* _Exercise objective_:
Please copy every line of the data in which the string "agent" appears.
*** Begin section ***
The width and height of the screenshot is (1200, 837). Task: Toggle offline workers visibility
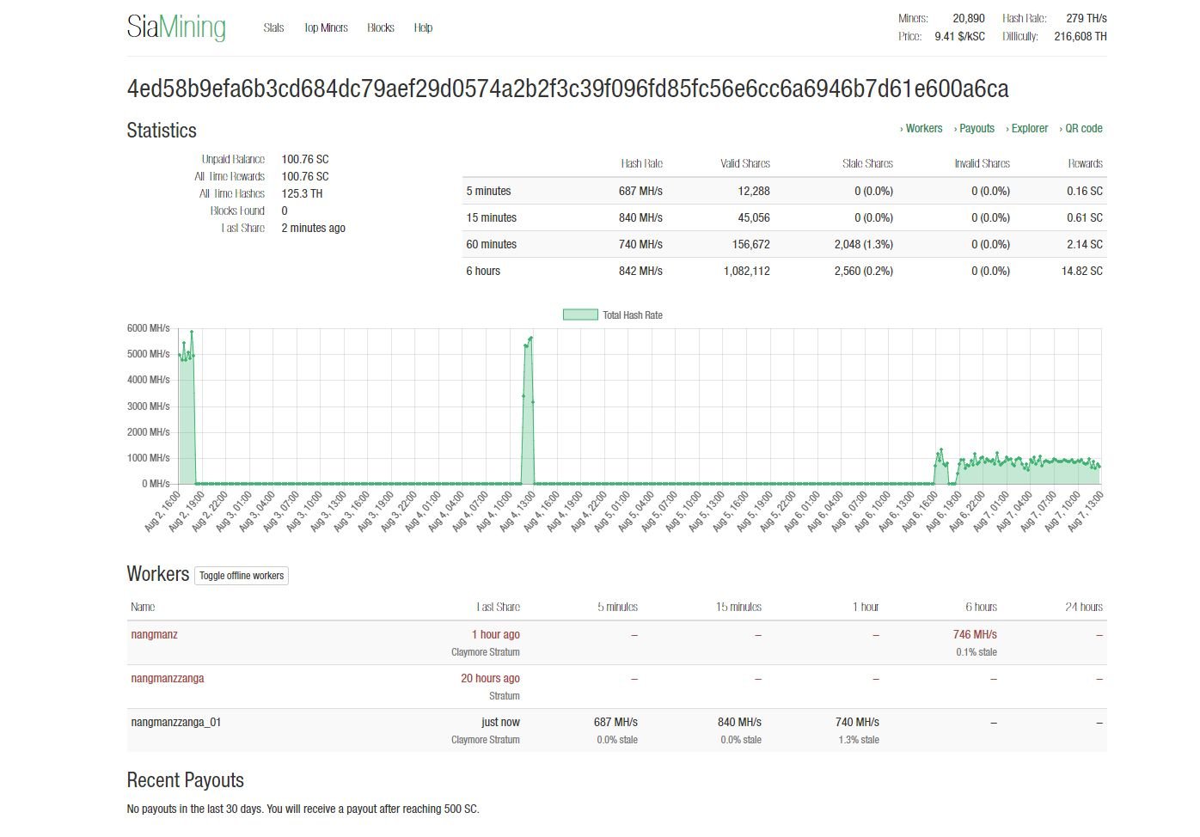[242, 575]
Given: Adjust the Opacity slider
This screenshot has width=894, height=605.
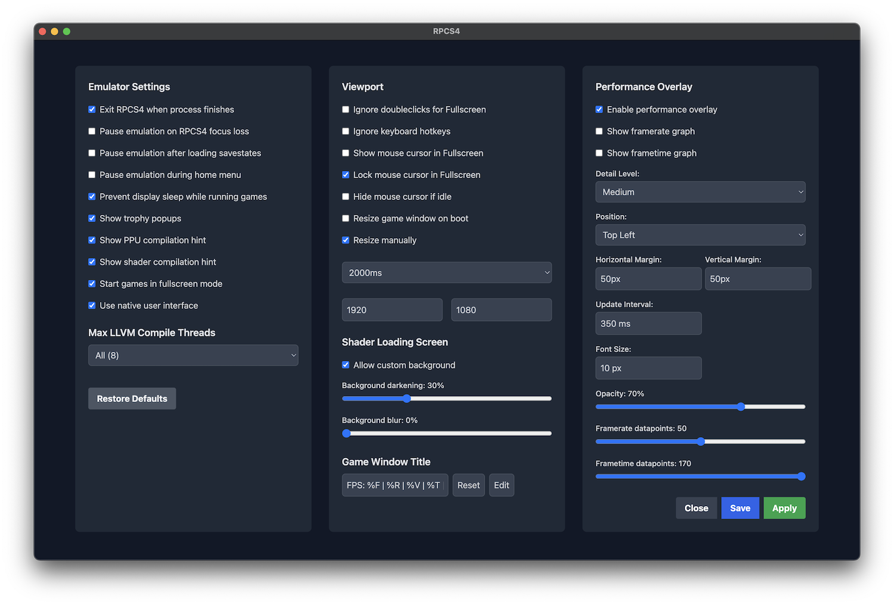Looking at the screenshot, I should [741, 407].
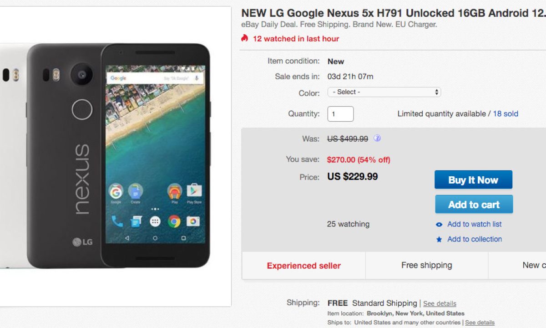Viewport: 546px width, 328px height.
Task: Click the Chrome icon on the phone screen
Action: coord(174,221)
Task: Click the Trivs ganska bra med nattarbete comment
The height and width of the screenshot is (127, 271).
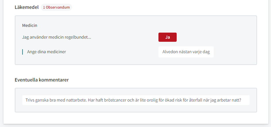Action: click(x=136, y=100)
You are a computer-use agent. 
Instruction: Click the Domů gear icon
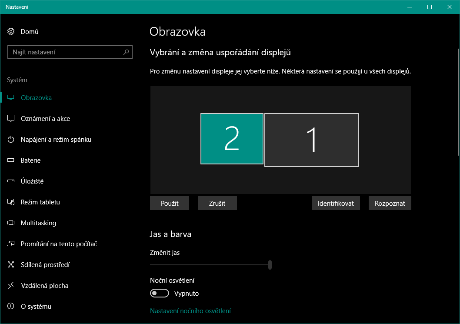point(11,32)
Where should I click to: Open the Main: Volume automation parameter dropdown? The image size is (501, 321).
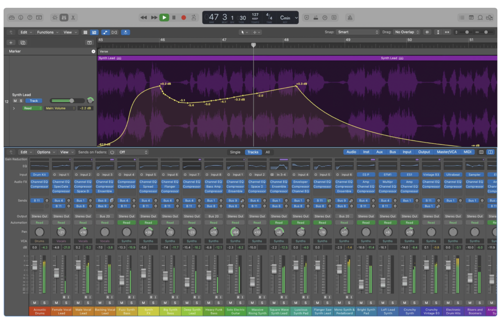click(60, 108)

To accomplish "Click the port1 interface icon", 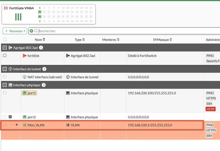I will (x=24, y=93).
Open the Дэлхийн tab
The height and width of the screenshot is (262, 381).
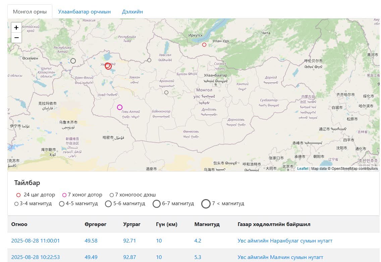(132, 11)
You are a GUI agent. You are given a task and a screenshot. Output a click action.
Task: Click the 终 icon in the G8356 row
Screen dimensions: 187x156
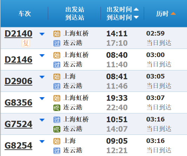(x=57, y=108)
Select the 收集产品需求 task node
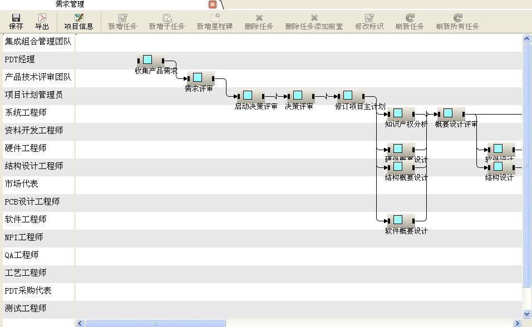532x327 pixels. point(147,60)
*** End section ***
* _Finished task_:
You are a computer-use agent. 
You are a GUI agent. You are given a task and a screenshot. Output a click action.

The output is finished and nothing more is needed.